Data acquisition and measurements
Data on patients’ characteristics, including medical histories and medication, were obtained from electronic patients’ records and personal interviews.
Study measurements were performed in a quiet surrounding with the subject in a comfortable sitting position. The following 5-min recordings were obtained in 1 session (Online Figure 1):
1. A PPG recording on 1 wrist using the built-in sensors of a smartwatch (Gear Fit 2, Samsung Electronics Co., Ltd., Seoul, South Korea) with a study version of the Heartbeats application (Preventicus GmbH, Jena, Germany). This app was used to record PPG signals without any feedback for the study personnel regarding rhythm analysis results. Raw data files were saved on a paired smartphone (Samsung S5 mini, Samsung Electronics Co.) and transferred to a central server.
2. A single-lead iECG using the AliveCor Kardia system (AliveCor Inc., Mountain View, California) paired with an iPhone 4s (Apple Inc., Cupertino, California) with the left index and middle fingers on the left electrode and the right index and middle fingers on the right electrode of the device. All iECG recordings were saved in PDF format and served as references in our study. This method has been recommended for AF screening by the European Heart Rhythm Association and has been approved by the U.S. Food and Drug Administration for AF screening (11).
3. A second PPG recording on the other wrist using a Wavelet wrist band (Wavelet Health, Mountain View, California) paired with a Wi-Fi–enabled iPad mini (Apple Inc.). Raw data files were automatically sent to a company server but finally could not be analyzed because of rejection by the company.
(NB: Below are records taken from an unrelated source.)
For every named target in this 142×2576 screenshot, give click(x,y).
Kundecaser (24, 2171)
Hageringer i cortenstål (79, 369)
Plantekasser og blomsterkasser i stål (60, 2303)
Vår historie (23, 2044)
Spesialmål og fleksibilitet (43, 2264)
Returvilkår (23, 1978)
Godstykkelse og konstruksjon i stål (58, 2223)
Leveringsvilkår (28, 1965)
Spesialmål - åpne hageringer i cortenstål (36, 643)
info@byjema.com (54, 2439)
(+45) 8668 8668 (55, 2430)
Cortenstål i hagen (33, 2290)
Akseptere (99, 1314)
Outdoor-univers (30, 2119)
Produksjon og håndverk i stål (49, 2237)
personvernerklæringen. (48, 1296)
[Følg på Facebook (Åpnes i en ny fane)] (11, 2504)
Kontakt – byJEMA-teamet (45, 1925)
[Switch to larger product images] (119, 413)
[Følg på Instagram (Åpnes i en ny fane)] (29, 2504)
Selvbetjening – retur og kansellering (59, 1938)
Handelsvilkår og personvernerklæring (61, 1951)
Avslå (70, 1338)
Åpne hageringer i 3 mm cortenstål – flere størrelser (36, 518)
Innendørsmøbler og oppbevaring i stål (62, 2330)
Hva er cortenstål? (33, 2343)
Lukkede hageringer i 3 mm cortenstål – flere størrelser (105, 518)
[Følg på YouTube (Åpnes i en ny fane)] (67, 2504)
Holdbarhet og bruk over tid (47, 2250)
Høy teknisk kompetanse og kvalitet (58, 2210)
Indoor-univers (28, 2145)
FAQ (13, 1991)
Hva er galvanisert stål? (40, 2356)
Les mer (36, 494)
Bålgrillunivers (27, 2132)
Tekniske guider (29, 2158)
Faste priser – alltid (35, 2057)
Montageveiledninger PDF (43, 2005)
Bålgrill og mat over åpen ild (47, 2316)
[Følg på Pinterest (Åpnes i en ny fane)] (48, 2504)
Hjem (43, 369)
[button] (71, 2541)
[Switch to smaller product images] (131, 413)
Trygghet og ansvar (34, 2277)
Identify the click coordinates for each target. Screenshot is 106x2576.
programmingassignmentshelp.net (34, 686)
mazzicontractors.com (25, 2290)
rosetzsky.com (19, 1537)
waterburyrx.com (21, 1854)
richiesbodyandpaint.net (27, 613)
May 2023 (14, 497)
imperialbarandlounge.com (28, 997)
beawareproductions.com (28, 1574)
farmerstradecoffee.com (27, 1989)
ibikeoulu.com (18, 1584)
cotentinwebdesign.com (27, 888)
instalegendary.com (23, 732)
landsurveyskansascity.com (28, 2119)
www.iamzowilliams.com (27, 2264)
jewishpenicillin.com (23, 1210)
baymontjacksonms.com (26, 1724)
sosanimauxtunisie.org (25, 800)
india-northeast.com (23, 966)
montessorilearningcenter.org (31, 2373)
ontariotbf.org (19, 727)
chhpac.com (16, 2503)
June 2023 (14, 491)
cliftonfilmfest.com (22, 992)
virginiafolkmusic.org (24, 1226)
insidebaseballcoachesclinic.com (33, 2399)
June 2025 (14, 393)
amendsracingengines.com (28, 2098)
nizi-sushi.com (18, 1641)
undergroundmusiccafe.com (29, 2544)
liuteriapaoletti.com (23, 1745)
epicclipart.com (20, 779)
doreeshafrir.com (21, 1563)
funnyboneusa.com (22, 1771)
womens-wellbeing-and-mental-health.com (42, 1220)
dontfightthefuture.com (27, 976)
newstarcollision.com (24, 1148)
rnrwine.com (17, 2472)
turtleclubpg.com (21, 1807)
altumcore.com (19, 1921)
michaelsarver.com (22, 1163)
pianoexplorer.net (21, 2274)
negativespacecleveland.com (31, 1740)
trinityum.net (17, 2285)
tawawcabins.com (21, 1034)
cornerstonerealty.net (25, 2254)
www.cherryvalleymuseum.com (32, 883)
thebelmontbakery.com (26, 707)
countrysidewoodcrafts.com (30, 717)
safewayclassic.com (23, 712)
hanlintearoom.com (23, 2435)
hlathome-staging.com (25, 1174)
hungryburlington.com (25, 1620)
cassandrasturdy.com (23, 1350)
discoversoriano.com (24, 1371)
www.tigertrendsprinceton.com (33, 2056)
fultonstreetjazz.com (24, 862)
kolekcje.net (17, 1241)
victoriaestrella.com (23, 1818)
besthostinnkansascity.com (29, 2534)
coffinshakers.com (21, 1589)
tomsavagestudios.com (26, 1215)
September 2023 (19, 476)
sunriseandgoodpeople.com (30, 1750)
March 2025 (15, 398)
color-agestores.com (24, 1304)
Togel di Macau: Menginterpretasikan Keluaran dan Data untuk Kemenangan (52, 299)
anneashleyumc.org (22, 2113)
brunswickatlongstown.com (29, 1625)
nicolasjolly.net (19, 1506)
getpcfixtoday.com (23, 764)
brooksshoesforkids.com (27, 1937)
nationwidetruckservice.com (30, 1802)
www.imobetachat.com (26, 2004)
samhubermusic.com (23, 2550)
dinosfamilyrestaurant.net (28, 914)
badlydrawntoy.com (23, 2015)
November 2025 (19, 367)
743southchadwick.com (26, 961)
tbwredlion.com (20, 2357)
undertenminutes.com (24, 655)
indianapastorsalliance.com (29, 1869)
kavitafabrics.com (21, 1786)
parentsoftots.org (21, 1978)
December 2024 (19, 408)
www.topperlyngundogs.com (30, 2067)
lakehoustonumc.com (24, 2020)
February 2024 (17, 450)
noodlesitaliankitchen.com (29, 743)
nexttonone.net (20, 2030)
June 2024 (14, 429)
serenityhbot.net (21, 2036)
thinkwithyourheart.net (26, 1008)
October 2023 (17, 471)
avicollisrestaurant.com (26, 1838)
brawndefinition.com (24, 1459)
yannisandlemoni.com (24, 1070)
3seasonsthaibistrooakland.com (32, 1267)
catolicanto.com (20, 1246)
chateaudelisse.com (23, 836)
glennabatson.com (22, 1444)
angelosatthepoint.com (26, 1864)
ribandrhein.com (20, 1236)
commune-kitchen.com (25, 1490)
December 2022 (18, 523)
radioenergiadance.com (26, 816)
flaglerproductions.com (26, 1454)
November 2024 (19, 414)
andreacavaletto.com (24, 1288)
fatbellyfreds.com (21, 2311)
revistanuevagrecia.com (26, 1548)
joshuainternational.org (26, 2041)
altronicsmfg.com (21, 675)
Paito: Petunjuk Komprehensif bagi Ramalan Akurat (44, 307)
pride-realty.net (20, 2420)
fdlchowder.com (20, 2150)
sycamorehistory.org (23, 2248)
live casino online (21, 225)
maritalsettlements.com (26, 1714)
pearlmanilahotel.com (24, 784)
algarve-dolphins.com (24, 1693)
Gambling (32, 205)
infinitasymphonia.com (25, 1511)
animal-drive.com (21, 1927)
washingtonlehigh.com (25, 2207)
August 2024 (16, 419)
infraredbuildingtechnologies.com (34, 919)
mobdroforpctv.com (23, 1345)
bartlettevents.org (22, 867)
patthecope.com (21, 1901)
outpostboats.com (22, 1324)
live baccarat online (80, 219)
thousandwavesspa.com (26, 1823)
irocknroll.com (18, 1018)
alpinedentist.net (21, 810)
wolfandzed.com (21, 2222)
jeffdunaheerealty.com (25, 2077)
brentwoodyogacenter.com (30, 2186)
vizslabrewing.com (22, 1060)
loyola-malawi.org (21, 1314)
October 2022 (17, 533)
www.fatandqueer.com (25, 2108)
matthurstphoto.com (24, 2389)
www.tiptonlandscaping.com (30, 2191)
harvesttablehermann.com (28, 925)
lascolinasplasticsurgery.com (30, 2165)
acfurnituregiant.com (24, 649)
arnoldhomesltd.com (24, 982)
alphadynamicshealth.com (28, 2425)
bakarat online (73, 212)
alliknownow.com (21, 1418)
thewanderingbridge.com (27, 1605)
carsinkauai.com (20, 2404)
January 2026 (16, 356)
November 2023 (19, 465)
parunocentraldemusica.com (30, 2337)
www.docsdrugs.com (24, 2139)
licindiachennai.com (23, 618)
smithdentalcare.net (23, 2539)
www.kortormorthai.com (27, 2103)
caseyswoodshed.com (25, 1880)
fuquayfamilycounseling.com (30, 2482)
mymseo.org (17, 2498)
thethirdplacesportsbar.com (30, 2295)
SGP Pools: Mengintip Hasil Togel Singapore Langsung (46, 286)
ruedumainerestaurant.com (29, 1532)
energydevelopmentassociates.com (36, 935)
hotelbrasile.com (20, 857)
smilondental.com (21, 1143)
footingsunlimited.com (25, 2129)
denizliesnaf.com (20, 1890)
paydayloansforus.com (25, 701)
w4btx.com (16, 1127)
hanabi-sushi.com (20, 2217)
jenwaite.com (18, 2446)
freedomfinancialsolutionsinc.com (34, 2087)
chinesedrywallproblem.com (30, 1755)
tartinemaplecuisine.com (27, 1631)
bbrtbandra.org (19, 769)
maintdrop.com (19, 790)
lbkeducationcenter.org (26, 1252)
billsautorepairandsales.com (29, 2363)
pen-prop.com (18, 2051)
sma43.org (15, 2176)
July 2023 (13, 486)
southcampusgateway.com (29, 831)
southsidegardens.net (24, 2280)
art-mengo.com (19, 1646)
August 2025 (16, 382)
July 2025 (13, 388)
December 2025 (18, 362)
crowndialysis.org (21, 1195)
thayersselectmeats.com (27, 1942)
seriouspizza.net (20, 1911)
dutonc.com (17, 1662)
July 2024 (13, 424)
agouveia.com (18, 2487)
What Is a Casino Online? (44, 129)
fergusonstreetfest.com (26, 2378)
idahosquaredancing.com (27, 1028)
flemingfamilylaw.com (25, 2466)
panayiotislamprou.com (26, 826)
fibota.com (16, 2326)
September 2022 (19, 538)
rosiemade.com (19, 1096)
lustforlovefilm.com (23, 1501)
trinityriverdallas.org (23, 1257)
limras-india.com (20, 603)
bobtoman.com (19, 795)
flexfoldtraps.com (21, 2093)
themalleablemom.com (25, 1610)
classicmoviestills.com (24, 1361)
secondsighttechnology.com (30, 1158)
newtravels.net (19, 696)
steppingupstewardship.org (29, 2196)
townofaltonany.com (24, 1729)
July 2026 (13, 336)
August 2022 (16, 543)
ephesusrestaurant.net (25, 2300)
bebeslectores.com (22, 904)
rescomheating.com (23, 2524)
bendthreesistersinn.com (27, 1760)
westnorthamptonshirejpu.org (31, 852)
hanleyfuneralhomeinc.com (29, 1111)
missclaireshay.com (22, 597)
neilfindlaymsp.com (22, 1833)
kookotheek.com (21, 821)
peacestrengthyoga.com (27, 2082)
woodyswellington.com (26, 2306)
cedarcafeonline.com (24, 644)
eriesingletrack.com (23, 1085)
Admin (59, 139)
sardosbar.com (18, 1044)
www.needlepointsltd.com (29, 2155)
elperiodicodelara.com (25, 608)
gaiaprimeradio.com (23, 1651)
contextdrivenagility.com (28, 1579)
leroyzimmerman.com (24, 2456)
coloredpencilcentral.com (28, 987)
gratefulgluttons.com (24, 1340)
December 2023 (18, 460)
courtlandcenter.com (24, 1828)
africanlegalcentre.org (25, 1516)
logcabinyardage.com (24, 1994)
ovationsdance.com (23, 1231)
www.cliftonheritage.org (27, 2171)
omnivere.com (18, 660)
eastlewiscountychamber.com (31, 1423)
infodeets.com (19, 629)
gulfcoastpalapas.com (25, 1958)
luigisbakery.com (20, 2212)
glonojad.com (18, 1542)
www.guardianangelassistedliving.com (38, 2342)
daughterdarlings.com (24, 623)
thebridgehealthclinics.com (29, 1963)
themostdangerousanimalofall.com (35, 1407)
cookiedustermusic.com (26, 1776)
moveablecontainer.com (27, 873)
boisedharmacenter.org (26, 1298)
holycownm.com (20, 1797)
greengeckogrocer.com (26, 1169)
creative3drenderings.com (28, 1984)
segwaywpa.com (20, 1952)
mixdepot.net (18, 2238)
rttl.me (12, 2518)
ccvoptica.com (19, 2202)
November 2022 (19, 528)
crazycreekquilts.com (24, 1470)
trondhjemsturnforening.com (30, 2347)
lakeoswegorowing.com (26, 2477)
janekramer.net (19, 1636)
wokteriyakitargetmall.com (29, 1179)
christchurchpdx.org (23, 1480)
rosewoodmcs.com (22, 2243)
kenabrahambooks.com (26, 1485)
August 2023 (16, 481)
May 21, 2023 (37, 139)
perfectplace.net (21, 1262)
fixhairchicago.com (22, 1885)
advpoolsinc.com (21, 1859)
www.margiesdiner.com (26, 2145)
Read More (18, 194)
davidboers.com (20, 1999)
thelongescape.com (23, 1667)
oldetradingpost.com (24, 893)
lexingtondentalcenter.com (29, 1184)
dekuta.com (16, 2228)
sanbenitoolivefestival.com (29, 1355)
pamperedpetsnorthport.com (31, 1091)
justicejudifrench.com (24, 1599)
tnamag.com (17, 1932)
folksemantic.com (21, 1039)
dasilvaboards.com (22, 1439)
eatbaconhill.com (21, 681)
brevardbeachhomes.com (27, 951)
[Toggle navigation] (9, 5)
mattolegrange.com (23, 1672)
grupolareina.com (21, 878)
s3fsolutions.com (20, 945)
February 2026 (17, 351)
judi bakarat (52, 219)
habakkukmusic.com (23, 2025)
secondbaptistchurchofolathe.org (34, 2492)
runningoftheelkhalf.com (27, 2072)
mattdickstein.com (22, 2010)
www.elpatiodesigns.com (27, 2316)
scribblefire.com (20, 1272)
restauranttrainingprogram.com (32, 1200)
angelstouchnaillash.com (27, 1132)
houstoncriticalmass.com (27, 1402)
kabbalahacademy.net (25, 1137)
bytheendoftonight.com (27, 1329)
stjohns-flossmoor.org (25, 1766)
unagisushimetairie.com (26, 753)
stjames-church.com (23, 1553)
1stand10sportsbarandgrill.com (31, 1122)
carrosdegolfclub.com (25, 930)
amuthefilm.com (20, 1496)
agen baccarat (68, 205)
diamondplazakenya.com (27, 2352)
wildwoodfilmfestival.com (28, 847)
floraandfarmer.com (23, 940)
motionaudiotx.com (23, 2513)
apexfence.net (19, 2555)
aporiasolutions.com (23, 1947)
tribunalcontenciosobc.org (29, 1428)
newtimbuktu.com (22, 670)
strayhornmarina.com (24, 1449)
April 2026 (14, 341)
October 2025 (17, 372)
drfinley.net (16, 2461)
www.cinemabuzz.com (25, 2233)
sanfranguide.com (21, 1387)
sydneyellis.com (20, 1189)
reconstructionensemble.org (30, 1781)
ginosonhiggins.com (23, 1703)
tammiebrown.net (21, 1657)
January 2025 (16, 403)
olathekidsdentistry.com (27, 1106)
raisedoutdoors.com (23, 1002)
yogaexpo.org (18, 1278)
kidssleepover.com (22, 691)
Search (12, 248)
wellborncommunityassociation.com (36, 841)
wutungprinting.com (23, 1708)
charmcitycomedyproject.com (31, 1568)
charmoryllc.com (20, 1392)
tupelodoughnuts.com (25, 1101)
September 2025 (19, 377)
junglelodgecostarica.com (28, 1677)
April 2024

Processing of PPG recordings
Pseudonymized smartwatch-derived PPG files were analyzed by Preventicus, blinded for all other data, including cardiologists’ and automated iECG diagnosis. As predefined, cohesive 1-, 3-, and 5-min segments were extracted from each patient’s recording on the basis of the best signal-to-noise ratio. These segments were subsequently automatically evaluated using the Heartbeats PPG algorithm (version 20171120), which was developed for analysis of PPG signals recorded by PPG sensors of smartwatches or wearables (16). In brief, this algorithm differentiates between SR and AF by using a complex nonlinear combination analysis comprising beat-to-beat changes of pulse wave time intervals (16,17). Rhythm analysis is preceded by an automated data quality check on the basis of signal-to-noise ratio and accelerometer data. Disturbed or noisy PPG data segments (e.g., secondary to motion artifacts) are thereby automatically excluded by the algorithm, and recordings with a proportion of noisy or disturbed data segments of 10% or more are automatically rejected from the analysis. Accordingly, a 5-min analysis is automatically rejected if more than 30 s are noisy or disturbed. If fewer than 30 s are noisy or disturbed, those data segments are detected and removed automatically from analysis. For the 3-min segment analysis, the algorithm screens the 5-min files for a 3-min signal segment with <10% noisy signal. For the 1-min analysis, the algorithm does the same for a segment of 1-min duration (23).
Interpretation of iECG
All iECG recordings were analyzed by 2 blinded cardiologists and were categorized as “AF,” “SR,” or “nonusable” (e.g., insufficient quality, atrial flutter). In case of uncertainties, a third cardiologist was consulted, blinded for initial diagnoses. Cardiologists’ iECG diagnoses were used as reference for comparison with the PPG algorithm and the automated iECG interpretation, respectively.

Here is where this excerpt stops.